◆ What this task involves
The records that follow must be repeated verbatim, every one of them.

◆ Given information
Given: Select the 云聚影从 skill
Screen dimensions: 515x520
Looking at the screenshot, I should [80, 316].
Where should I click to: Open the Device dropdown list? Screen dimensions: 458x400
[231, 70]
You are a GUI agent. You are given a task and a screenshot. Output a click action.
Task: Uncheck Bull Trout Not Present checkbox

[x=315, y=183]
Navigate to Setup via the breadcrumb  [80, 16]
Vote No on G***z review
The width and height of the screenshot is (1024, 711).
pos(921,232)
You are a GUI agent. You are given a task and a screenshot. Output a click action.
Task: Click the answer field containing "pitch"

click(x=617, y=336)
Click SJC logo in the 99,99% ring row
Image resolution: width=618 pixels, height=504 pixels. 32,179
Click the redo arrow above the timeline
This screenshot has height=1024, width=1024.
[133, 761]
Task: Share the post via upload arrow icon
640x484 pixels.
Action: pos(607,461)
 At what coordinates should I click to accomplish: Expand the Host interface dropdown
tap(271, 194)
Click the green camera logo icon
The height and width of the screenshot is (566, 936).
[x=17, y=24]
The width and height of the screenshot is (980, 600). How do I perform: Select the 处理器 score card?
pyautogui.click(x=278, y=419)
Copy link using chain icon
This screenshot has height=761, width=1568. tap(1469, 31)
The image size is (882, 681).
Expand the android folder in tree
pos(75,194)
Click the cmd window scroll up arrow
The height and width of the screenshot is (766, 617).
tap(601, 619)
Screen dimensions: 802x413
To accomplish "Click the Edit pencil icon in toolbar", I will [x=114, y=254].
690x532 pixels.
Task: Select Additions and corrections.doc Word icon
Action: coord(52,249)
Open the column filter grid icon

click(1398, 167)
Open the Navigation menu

◆ Problem solution
Given: Select the 云聚影从 skill
Screen dimensions: 515x520
Looking at the screenshot, I should [80, 316].
Where should I click to: Open the Device dropdown list? Screen dimensions: 458x400
[231, 70]
You are a GUI agent. You are given a task and a screenshot. Output a click action.
Task: Uncheck Bull Trout Not Present checkbox

[x=315, y=183]
Navigate to Setup via the breadcrumb  [80, 16]
Vote No on G***z review
The width and height of the screenshot is (1024, 711).
pos(921,232)
You are a GUI agent. You are given a task and a screenshot. Output a click action.
Task: Click the answer field containing "pitch"

click(x=617, y=336)
Click SJC logo in the 99,99% ring row
Image resolution: width=618 pixels, height=504 pixels. 32,179
Click the redo arrow above the timeline
This screenshot has height=1024, width=1024.
[133, 761]
Task: Share the post via upload arrow icon
640x484 pixels.
Action: pos(607,461)
 At what coordinates should I click to accomplish: Expand the Host interface dropdown
tap(271, 194)
Click the green camera logo icon
The height and width of the screenshot is (566, 936).
[x=17, y=24]
The width and height of the screenshot is (980, 600). How do I perform: Select the 处理器 score card?
pyautogui.click(x=278, y=419)
Copy link using chain icon
This screenshot has height=761, width=1568. tap(1469, 31)
The image size is (882, 681).
Expand the android folder in tree
pos(75,194)
Click the cmd window scroll up arrow
The height and width of the screenshot is (766, 617).
tap(601, 619)
Screen dimensions: 802x413
To accomplish "Click the Edit pencil icon in toolbar", I will [x=114, y=254].
690x532 pixels.
Task: Select Additions and corrections.doc Word icon
Action: coord(52,249)
Open the column filter grid icon

click(1398, 167)
Open the Navigation menu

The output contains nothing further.